Provided text —
Membership of the Society never exceeded 175, but it was influential, including George Meredith, Arthur Wing Pinero, Thomas Hardy, Henry James, and the Irish novelist George Moore amongst the members. In 1895, Shaw wrote (of the Society) "The Independent Theatre is an excellent institution, simply because it is independent. The disparagers ask what it is independent of.... It is, of course, independent of commercial success.... If Mr Grein had not taken the dramatic critics of London and put them in a row before Ghosts and The Wild Duck, with a small but inquisitive and influential body of enthusiasts behind them, we should be far less advanced today than we are. The real history of the drama for the last ten years is not the history of the prosperous enterprises of Mr Hare, Mr Irving, and the established West-End theatres, but of the forlorn hopes led by Mr Vernon, Mr Charrington, Mr Grein, Messrs Henly and Stevenson, Miss Achurch, Miss Robins and Miss Lea, Miss Farr and the rest of the Impossibilities." He went on to urge that the London managers "might provide one marketable play each year", so that the Society could continue as a laboratory for experimental theatre.

As a result of its small subscription base and its high ambitions, the Society was not financially successful and was wound up in 1897, having presented 22 productions and premières of an additional 26 one-act programmes. The Incorporated Stage Society took over the work two years later and was itself the inspiration for the formation of the Abbey Theatre in Dublin and the English Stage Company, which is today the resident company of the Royal Court Theatre. Grein continued his interest in European theatre, founding the German Theatre in London Programme in 1900 with his future wife, the actress and playwright, Alice Augusta Greeven.

Written exercise —
Which members of the Society does the text about the Independent Theatre name in its first sentence?

Records supplied —

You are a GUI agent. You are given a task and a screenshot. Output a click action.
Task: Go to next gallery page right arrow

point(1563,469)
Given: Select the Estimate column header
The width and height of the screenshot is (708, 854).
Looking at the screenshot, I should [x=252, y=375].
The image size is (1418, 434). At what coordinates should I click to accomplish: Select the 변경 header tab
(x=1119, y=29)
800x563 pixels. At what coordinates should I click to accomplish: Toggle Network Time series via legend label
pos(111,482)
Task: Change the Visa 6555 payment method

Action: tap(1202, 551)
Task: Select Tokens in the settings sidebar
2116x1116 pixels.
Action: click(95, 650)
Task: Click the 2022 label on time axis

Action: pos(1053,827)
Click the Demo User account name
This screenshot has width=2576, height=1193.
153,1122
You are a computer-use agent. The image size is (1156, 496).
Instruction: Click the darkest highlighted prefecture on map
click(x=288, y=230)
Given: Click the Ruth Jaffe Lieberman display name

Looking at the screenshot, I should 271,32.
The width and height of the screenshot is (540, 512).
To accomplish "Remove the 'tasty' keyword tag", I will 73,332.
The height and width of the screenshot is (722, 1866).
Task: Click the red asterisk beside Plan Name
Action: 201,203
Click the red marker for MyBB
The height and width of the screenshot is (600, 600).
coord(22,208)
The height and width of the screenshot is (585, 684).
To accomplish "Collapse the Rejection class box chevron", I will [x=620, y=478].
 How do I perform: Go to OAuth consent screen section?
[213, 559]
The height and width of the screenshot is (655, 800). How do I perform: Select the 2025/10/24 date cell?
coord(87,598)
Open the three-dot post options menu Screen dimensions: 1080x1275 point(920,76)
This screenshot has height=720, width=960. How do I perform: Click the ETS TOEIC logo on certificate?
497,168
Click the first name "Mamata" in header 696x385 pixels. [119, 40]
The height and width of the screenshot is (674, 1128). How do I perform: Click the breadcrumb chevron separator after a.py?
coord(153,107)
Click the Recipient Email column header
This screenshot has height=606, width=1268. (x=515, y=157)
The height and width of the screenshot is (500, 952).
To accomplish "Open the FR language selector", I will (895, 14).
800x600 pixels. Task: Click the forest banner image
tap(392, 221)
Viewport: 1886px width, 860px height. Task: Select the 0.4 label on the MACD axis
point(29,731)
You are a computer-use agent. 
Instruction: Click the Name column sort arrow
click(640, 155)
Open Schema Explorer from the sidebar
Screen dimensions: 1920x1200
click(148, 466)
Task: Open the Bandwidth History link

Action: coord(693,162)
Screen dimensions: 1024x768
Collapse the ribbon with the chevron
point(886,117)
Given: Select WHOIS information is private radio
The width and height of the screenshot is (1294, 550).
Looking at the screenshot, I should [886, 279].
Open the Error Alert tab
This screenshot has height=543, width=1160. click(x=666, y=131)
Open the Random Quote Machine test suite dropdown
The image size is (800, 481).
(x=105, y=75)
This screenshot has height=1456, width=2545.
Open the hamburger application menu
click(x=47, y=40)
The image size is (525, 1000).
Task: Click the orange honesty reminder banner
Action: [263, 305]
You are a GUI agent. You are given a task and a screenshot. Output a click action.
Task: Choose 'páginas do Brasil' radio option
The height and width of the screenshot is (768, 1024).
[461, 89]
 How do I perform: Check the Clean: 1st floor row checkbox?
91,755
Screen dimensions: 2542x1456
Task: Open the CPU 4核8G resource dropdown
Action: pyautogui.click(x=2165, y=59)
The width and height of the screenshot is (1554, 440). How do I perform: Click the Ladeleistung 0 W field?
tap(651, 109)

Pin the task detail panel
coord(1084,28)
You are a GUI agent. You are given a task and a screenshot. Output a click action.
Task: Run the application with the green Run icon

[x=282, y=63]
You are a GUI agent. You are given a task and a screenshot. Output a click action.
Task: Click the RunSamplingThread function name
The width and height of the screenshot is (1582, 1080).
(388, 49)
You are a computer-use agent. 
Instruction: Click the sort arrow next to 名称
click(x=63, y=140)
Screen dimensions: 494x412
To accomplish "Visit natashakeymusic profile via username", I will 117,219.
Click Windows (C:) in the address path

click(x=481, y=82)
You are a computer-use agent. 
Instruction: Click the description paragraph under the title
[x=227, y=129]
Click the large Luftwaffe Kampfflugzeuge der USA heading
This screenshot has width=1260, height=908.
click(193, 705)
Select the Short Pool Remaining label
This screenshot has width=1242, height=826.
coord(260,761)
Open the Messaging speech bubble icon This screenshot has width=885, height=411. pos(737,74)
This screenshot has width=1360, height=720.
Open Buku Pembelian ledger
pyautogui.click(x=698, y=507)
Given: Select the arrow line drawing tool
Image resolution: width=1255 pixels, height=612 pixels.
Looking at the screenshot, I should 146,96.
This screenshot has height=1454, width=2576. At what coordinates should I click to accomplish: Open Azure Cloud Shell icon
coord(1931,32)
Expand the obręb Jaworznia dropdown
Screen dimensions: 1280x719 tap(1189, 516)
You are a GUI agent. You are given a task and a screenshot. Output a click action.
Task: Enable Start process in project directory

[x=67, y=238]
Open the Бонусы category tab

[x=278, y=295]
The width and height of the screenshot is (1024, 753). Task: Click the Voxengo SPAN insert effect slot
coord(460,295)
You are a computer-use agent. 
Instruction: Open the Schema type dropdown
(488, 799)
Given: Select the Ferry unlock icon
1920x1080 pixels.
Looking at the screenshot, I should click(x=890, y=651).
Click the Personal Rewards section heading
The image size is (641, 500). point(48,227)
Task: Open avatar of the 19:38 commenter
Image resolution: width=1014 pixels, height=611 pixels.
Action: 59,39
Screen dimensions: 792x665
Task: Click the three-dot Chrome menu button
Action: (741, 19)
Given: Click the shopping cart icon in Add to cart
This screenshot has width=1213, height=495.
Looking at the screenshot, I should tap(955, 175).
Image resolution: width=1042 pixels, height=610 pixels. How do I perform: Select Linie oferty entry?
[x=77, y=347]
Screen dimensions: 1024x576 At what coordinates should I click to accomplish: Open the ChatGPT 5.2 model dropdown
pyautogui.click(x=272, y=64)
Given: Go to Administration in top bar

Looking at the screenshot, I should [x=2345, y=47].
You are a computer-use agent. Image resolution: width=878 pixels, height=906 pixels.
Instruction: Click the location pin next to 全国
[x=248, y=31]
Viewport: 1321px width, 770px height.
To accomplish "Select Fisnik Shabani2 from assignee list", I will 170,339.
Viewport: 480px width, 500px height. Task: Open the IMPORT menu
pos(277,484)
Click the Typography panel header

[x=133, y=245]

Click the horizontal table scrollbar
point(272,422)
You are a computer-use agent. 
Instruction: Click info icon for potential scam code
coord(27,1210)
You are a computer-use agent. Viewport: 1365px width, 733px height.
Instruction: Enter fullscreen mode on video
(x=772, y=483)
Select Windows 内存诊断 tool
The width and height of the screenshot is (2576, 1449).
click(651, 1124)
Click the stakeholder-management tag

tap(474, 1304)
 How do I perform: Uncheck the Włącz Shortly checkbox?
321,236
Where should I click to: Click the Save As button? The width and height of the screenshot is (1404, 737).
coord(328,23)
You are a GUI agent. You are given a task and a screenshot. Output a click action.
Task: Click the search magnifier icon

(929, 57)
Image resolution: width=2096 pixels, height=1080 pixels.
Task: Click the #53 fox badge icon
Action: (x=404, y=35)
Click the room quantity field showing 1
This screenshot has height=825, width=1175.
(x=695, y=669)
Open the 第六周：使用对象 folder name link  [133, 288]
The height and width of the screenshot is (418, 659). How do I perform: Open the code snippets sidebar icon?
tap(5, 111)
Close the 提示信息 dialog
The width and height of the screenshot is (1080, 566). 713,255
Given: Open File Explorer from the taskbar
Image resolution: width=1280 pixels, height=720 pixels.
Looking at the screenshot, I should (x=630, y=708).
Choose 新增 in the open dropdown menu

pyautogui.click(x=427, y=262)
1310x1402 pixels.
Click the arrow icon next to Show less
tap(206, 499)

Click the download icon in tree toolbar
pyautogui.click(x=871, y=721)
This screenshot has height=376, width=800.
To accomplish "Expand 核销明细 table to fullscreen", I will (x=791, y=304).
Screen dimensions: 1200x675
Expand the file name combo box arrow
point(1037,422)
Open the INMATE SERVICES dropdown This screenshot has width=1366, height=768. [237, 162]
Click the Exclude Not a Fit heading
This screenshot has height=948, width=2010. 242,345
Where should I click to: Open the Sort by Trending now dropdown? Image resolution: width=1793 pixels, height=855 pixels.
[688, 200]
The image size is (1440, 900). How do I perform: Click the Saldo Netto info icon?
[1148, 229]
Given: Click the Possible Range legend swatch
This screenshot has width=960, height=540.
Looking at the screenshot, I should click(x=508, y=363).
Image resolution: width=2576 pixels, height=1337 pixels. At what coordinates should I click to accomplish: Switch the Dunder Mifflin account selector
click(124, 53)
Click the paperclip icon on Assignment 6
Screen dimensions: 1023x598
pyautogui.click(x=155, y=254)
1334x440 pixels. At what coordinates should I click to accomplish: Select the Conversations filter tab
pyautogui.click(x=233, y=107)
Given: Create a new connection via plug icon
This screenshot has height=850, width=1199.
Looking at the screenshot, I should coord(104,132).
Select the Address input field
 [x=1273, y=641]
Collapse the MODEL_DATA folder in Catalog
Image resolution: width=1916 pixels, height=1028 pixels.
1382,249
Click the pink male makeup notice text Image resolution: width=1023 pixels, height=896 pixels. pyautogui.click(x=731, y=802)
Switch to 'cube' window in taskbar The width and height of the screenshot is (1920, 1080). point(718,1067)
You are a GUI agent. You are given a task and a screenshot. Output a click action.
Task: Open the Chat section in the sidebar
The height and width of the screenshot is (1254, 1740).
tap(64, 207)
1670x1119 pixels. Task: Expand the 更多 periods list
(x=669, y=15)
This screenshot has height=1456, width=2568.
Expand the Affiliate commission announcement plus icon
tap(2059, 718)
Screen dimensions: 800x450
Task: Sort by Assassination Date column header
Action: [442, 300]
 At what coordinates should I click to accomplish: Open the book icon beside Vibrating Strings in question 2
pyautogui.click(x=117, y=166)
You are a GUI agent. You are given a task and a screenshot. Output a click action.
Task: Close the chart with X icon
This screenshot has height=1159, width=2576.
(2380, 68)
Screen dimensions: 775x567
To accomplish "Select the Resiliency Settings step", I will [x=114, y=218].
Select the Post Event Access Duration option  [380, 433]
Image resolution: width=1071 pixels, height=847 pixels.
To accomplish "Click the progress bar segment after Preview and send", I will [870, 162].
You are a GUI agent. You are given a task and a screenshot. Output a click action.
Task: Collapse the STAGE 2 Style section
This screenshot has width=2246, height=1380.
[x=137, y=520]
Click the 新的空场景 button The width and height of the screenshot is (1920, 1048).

Completed exercise —
George Meredith, Arthur Wing Pinero, Thomas Hardy, Henry James, and George Moore.